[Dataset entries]
┏━━
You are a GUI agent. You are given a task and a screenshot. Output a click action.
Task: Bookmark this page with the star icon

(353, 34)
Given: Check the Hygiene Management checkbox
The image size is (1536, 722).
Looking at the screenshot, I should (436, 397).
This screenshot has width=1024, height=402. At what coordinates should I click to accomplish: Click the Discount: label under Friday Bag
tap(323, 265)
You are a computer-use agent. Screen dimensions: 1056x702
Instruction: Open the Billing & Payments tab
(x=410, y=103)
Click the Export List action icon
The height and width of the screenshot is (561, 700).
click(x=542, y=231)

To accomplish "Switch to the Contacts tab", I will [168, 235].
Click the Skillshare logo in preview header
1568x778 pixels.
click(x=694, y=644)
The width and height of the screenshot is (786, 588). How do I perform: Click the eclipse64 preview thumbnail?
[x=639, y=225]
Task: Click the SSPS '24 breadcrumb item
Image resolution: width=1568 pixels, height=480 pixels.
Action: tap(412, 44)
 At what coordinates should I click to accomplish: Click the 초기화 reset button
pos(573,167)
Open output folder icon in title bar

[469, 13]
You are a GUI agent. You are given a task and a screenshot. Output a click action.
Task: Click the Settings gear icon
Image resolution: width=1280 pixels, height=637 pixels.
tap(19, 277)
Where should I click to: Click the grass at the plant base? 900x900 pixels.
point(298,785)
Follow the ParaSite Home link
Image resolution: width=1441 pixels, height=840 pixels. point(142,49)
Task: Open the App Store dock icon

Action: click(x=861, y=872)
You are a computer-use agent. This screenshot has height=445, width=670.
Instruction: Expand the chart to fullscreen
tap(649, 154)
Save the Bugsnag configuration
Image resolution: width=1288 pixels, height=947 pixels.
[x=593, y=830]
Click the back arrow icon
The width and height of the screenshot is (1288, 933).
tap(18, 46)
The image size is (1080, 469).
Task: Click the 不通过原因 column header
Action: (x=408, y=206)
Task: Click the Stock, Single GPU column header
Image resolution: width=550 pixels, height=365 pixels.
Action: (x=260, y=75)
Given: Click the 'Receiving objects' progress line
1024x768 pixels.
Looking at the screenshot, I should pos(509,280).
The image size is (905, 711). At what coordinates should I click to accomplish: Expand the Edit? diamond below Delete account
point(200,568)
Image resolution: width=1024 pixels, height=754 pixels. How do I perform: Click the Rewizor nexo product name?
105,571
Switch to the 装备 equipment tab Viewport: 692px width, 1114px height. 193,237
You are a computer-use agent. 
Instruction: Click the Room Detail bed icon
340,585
┗━━
**What to do:** Check each line of the entries above, and show every one holding the word "agent".

**Exercise response:**
You are a GUI agent. You are given a task and a screenshot. Output a click action.
You are a computer-use agent. Screen dimensions: 1056x702
You are a GUI agent. You are given a task and a screenshot. Output a click action.
You are a computer-use agent. This screenshot has height=445, width=670.
You are a computer-use agent. 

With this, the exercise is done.